** Begin Raw records **
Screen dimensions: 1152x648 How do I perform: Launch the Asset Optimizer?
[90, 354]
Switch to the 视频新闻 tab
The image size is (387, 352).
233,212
** End Raw records **
§ **Instructions for the task**: Reproduce every line of the material above without changing anything.

§ **Expected answer**:
Screen dimensions: 1152x648 How do I perform: Launch the Asset Optimizer?
[90, 354]
Switch to the 视频新闻 tab
The image size is (387, 352).
233,212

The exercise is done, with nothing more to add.